Managing Sections
For teachersWhat Sections Are
A section represents one group of students taking the same course at a specific time. If you teach CS 101 at 9 AM on Mondays and again at 2 PM on Wednesdays, those are two sections of one course. Sections share all course content — decks, assignments, and grading configuration — but have independent student rosters, enrollment links, and scheduling.
Why Use Sections Instead of Separate Courses
You could create a separate Quizzibility course for each section, but that means duplicating every deck, assignment, and grading spec. With sections, you author content once and it is available to all sections automatically. When you update a slide or add a question to an assignment, every section sees the change. Grades and analytics, however, are section-scoped so you can compare performance across sections or look at each one independently.
Creating and Configuring Sections
When you create a course, Quizzibility adds a default section. You can rename it and add more sections from the course settings page. Each section has:
- Name — Something students will recognize (e.g., "Section A — MWF 9:00 AM").
- Date range — The start and end dates for the section. Assignments can be scheduled relative to these dates, and the section will appear as archived after its end date passes.

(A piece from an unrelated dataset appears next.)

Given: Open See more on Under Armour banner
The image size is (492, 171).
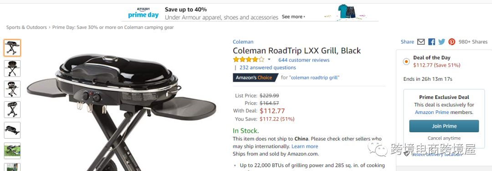Looking at the screenshot, I should pos(293,17).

- Enrollment link — A unique join URL or QR code for that section. Students who use Section A's link land in Section A, not Section B.
Section-Scoped Data
Most data in Quizzibility is scoped to a section. When you start a live session, you choose which section it is for — only students in that section will see it on their dashboard. Assignment due dates can differ by section, so your Monday class and Wednesday class can have different deadlines. The gradebook shows one section at a time by default, though you can switch between them or view an aggregated cross-section view.
Archiving Sections
At the end of a term, you can archive a section. Archived sections are hidden from the active course view but their data is preserved. Students can still view their past grades and session history. If you teach the same course next semester, create new sections rather than reusing old ones — this keeps rosters and grade data cleanly separated by term.